Opinion
Case No. 6:11-cv-06358-HZ
02-22-2013
JACOB BARRETT, Plaintiff, v. MAX WILLIAMS, et al., Defendants.
Jacob Barrett Pro se Plaintiff Shannon M. Vincent OREGON DEPARTMENT OF JUSTICE Trial Division, CLS Attorney for Defendants
OPINION & ORDER
Jacob Barrett
Pro se Plaintiff Shannon M. Vincent
OREGON DEPARTMENT OF JUSTICE
Trial Division, CLS
Attorney for Defendants HERNANDEZ, District Judge:
Jacob Barrett is an inmate of the Oregon Department of Corrections ("ODOC") and is currently in the custody of the New Mexico Corrections Department. While in custody at the New Mexico Corrections Department, plaintiff sent an envelope to his cousin, an inmate at the Oregon State Penitentiary ("OSP"). On the outside of the envelope was a picture that plaintiff had drawn. Because of the picture, the letter was returned to plaintiff.

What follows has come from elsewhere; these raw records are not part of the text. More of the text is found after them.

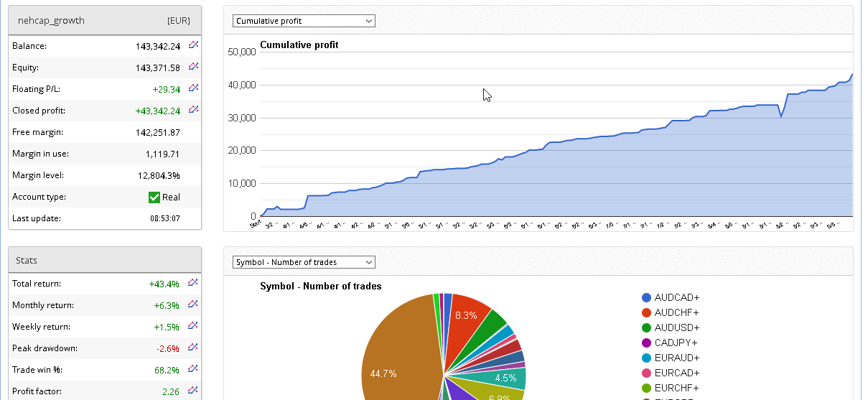Select the 8.3% red pie slice
Screen dimensions: 868x400
(467, 316)
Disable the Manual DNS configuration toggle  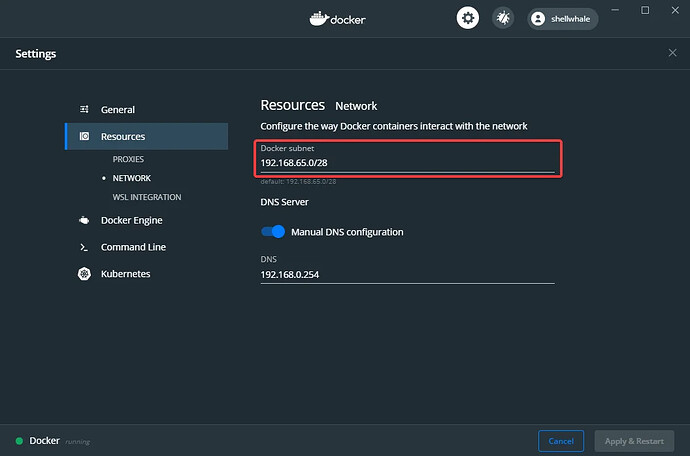(273, 232)
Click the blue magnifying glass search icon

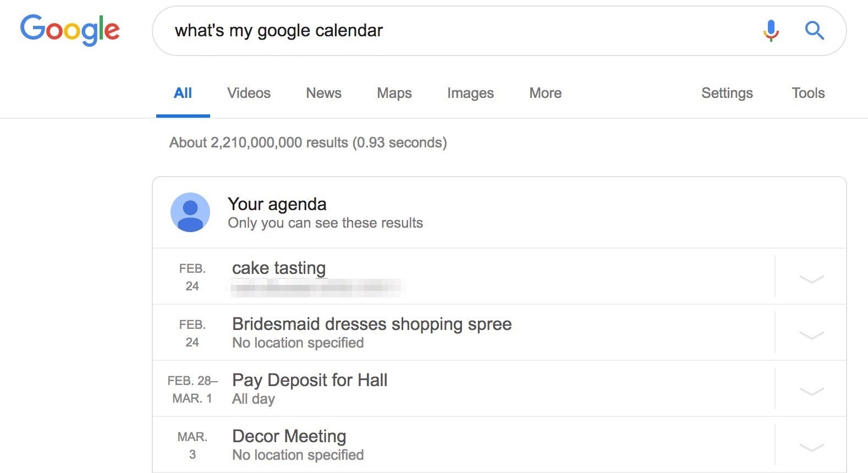814,30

Plaintiff alleges that (1) Max Williams, the former Director of ODOC; (2) Jeff Premo, the Superintendent at OSP; (3) Michelle Whitney Dodson, the Supervising Executive Assistant to Premo; and (4) "Jane Doe", a mailroom administrator at OSP violated his First Amendment free speech rights and his Fourteenth Amendment due process rights. Plaintiff also alleges that defendants rejected his mailing in retaliation for lawsuits he has pending against the New Mexico Corrections Department.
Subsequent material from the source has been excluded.